"I have always been open to callings. Call it a message from the universe, a higher power, or some energetic pull, I had always believed that my mind, heart, and soul were open to a message meant to guide me. Or at least, that is what I thought. In the small Baptist and Presbyterian world I grew up in between Galveston, Texas, and summers in North Carolina, faith was everything."
"I found myself falling in love with another girl. I felt a pull to the preacher's daughter. We bonded over our faith, but quickly realized there was more to our relationship than just being friends. We looked to each other in that confusing, sacred, secret space. We tried to unravel the tangled feelings of what felt so natural and pure, our love for each other, with the lessons from our childhood that homosexuality was a sin and the shame that came with it."
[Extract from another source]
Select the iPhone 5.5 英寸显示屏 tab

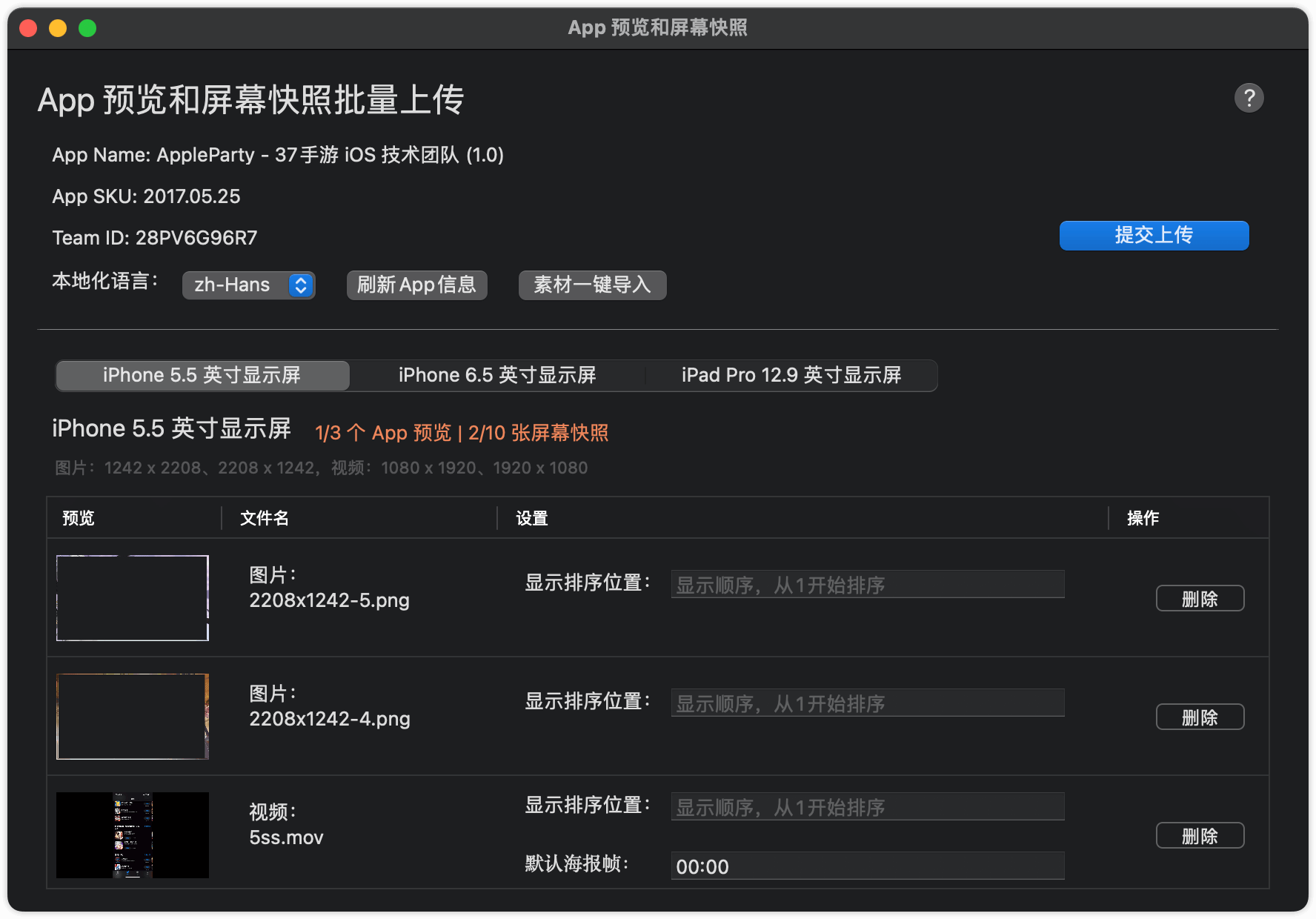pos(202,375)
"Never mind the odds already felt stacked against me. As a woman, and as a Black woman in particular, I knew I would be entering spaces not always designed to affirm my being. But this was a challenge that motivated me even more to serve. At the same time as this calling, I was also feeling a pull towards something I had never realized or recognized within myself."
Raised between Galveston, Texas, and summers in North Carolina, the narrator grew up in Baptist and Presbyterian traditions with close family ties to church leadership. Faith structured childhood routines like Sunday school, choir, and revival services and fostered community, empathy, and healing. At sixteen, a strong calling to serve as a faith leader emerged despite awareness of gender and racial barriers. Simultaneously, the narrator developed a romantic relationship with another girl, the preacher's daughter, creating tension between authentic love and taught beliefs that homosexuality was sinful. The relationship ended when the partner denied it to protect her faith, causing profound erasure and a shattered faith.